From what I've read, CA fumes instantly solidify into particles when they encounter moisture. When you breath them into your sinuses and lungs, the moisture in there causes that to happen. I don't know if there is any additional or subsequent reaction in the lungs, or if it is just the particles that cause the issue, but in my case if I get anything more than just a momentary whiff of the fumes, it gets really bad and the irritation can get extreme. My entire lungs (internally) would itch with a fire that was beyond uncomfortable, which was on top of the trouble breathing. Horrible experience. So horrible that there were points last year that I wondered if I'd permanently damaged myself (before I understood what was going on, I think I'd repeatedly exposed myself to CA dust from turning pieces where I'd sealed cracks with CA, particularly the StarBond brand...which, BTW, may also be a factor, I seem to have a worse reaction to StarBond than others, and the brand may differ from person to person if you have this kind of sensitivity; this was May/June, and I had ongoing problems for a long period of time, even after finally getting the respirator, I think I just had a lot of this crap in my lungs for a prolonged period).
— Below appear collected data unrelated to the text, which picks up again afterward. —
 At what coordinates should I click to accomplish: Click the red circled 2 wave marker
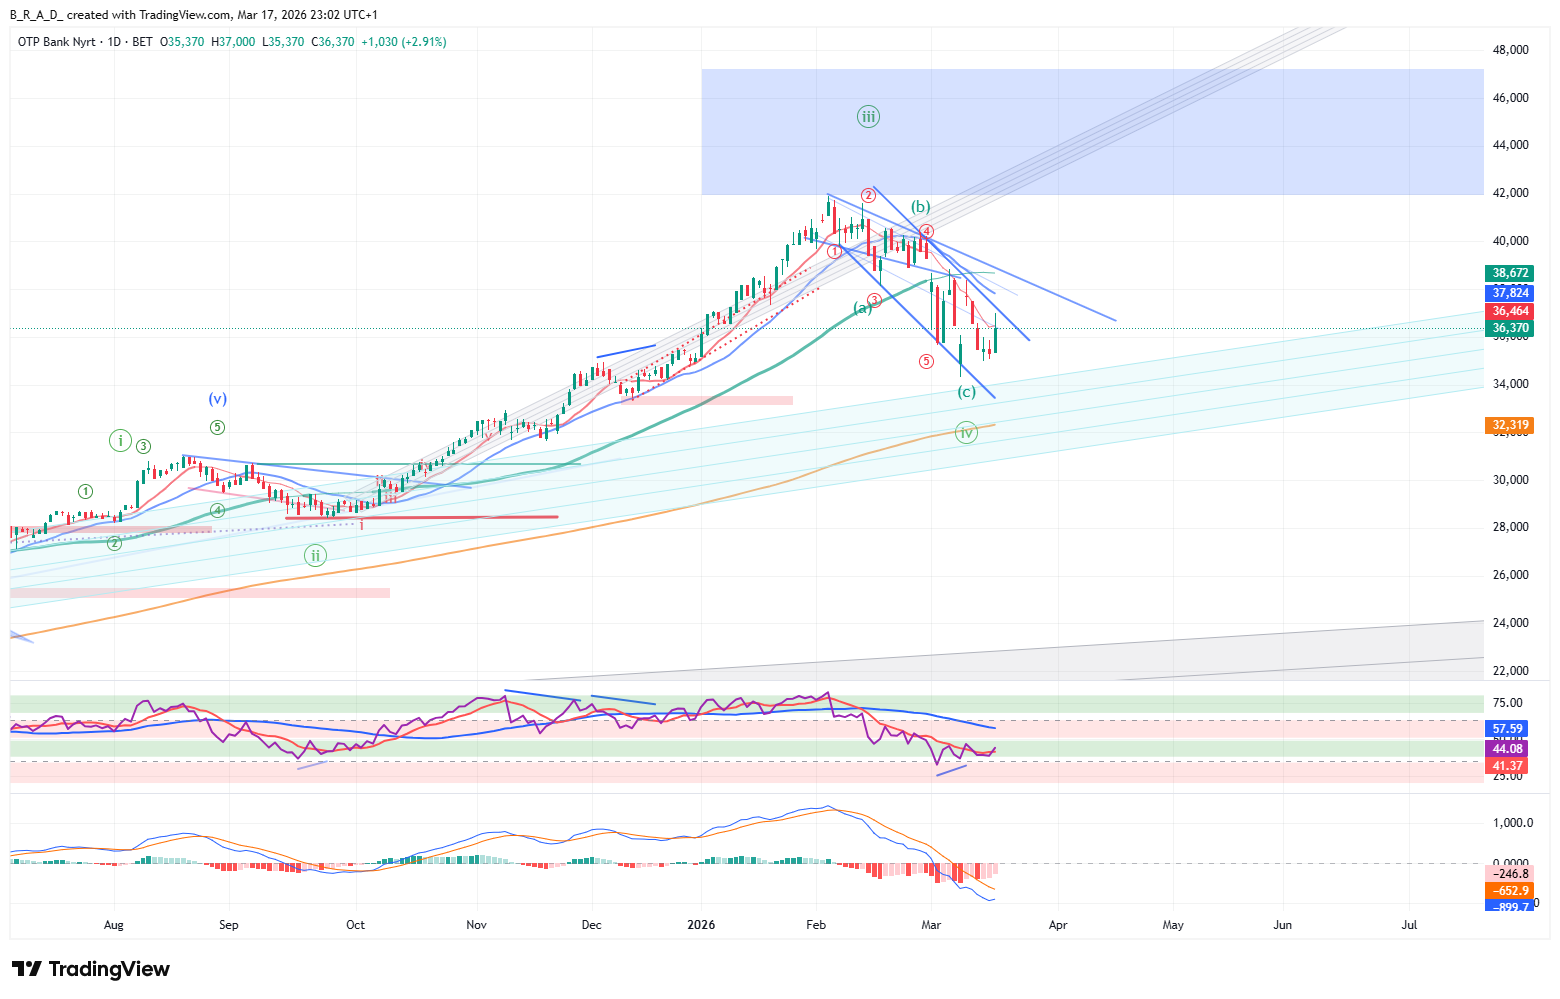(869, 195)
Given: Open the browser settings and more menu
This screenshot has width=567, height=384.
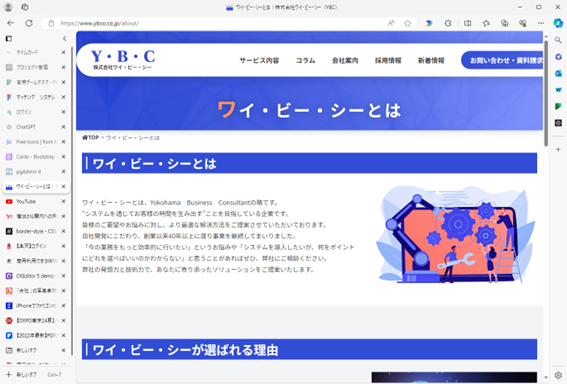Looking at the screenshot, I should click(x=541, y=23).
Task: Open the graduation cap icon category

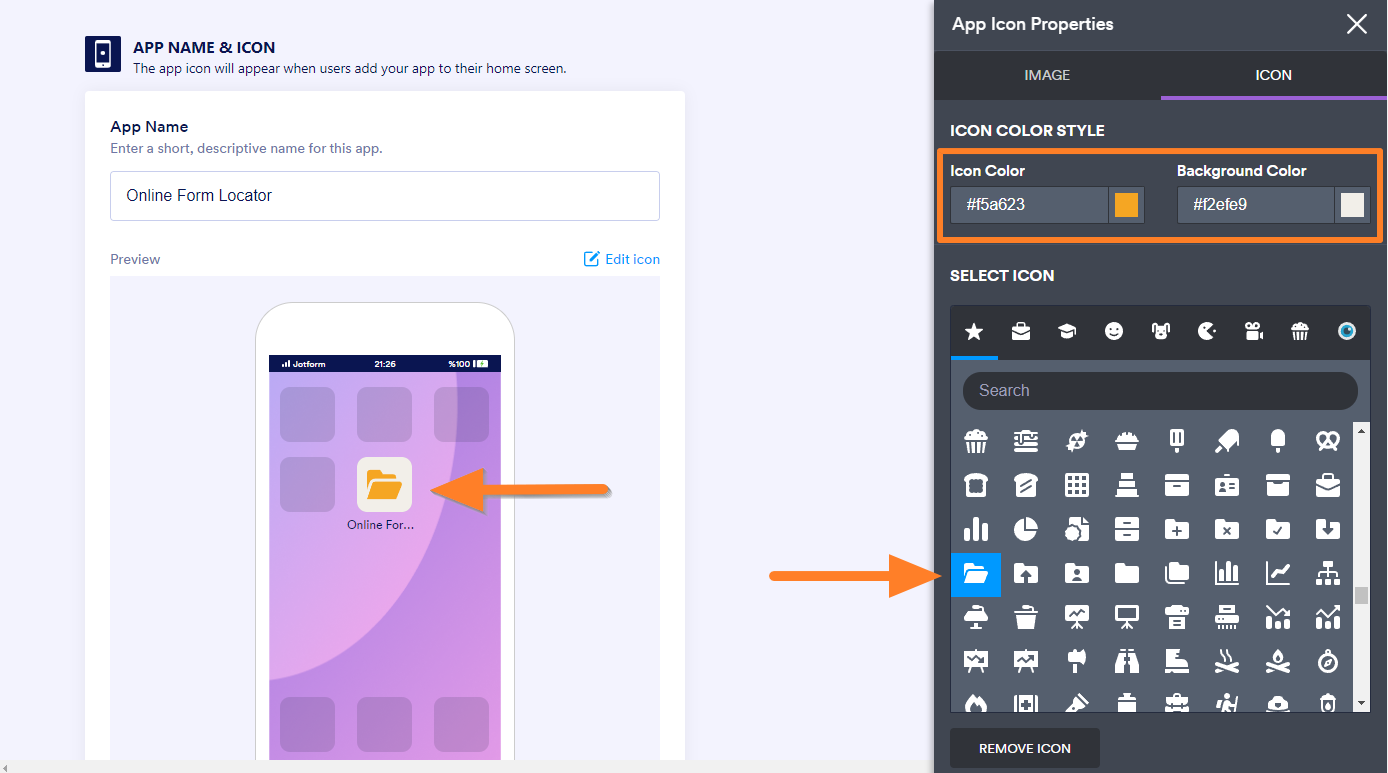Action: coord(1067,332)
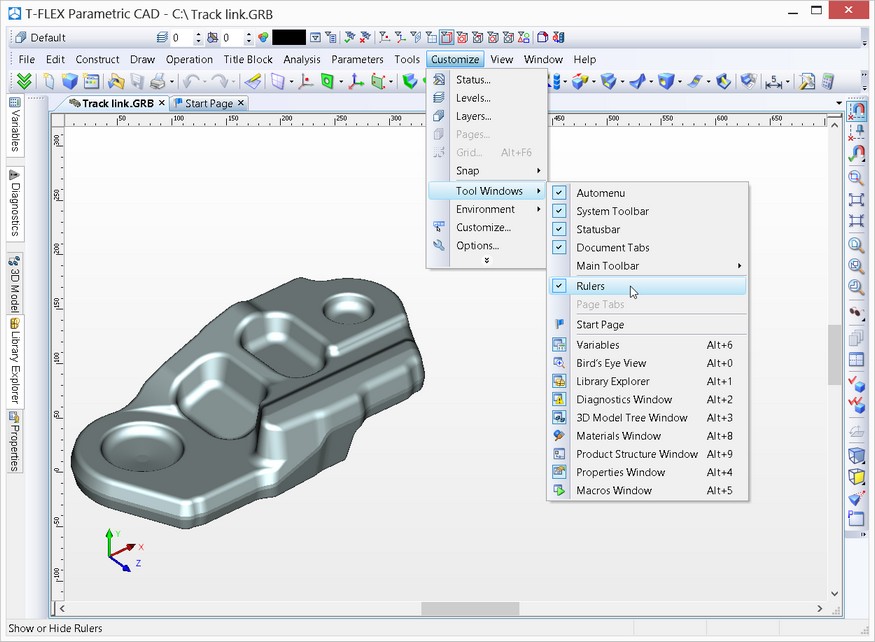Open the Variables window from the menu

click(597, 345)
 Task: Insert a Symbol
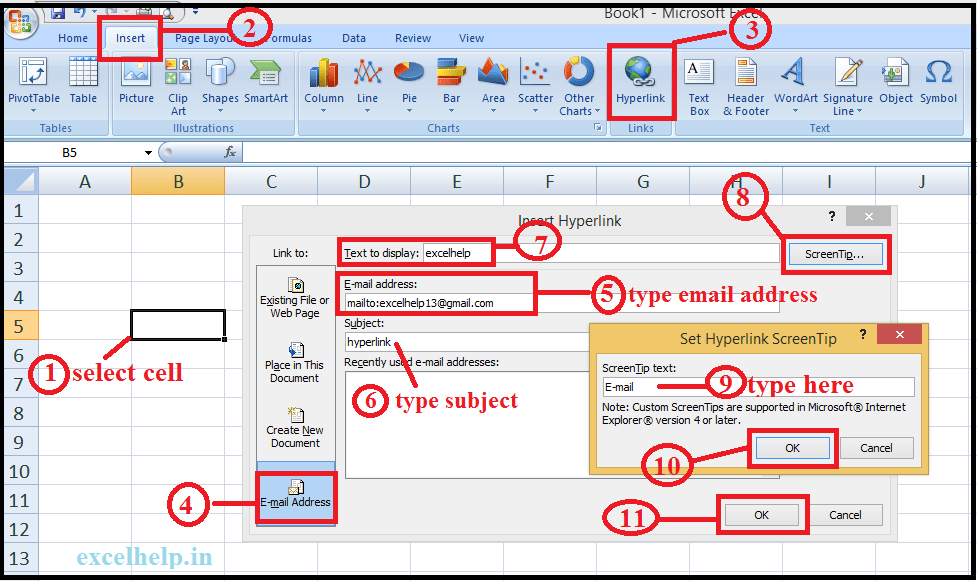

With it as miserable as it was, its the kind of thing that makes you wonder if you could continue living that way. I certainly didn't want to live the rest of my life in that state! Was really horrifically bad, utter unending misery, constantly struggling to breathe and this burning internal itch...the worst prolonged experience of my life. Until September, I wondered if I'd just chosen a hobby that was literally toxic to me...I was extremely relived when I finally figured out exactly what was causing the problem, because it had been a mystery up to that point, and I was ready to give up wood turning entirely (well, basically had.)

Needless to say, I don't use CA glue much, and if I do I'm always wearing a tightly sealed or positive air pressure respirator with this class of filter:


At first I wasn't sure if they worked for CA fumes. I sometimes smelled it. Sealing the respirator mask against my skin properly, however, eliminates any CA fume smell. Once I start to smell it again, I replace the filters. I have similar class filters for my Sundstrum PAPR as well.
Yeah, I too have been sealing up cracks with StarBond, but never thought much about the sanding dust. I will make sure to wear my respirator with filters when I sand it from here on out, as I have asthma, so don't need any exacerbating factors on top of just wood dust, etc.